When is the right time to self-soothe?

It is difficult to know when we need to calm down.   While not full-proof, the easiest way to get a good idea of when we reach the “stress zone” is by monitoring your heart rate. When hear rate reaches over 100 bpm (resting is 60-80 bpm) a cascade of changes occur in the body that makes it hard to think normally, perform fine tasks, feel sexual or communicate with our partner. Diagram of heart rate zones: How to monitor your heart rate?

1. Use the finger test. Standing still, put your index and middle finger onto your carotid artery (neck) or on your wrist.  Time yourself (watch a clock) for 15 seconds.  Count the number of beats in that short time, and then multiply the number by 4. If your number is over 100 you are likely in or entering the stress zone.  Over 110 your can expect. * this does not apply if you are exercising.

2. Heart rate monitor. Heart rate monitors work well, especially if you are in a heated discussion with a partner.  Look for heart rate monitors that are “continuous”.  With a continuous monitor you don’t have to stop to test your heart rate.  In the heat of the moment it is difficult to remember that you even have a heart rate.  With a continuous monitor you can set the alarm to alert you when you have reached over 100 or 110 bpm. An alarm goes off and your can start self-soothing.

This is the time to start self-soothing practices.
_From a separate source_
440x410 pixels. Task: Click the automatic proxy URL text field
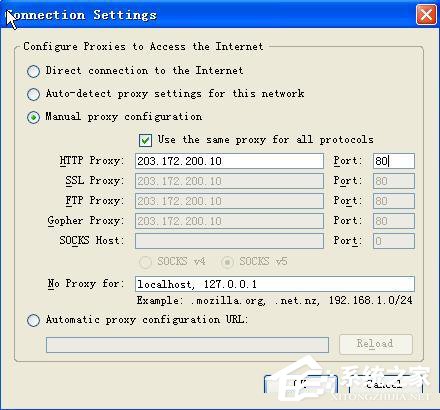point(187,345)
You can also look to other symptoms to see if you are in the ‘stress zone':

Physically symptoms

  • Heart rate goes up above 110 bpm (Gottman says even 100+)
  • You are shaking (hands, arms, etc.) without controlling it.
  • You find fine motor tasks hard to do.
  • You feel jittery, energetic but not comfortably so.

Mental symptoms

  • You are hyper-focused on one subject (usually what is causing you anxiety/fear).  it feels like if you let it go, holding onto it for dear life.  After all, your body is zoning in to save your life.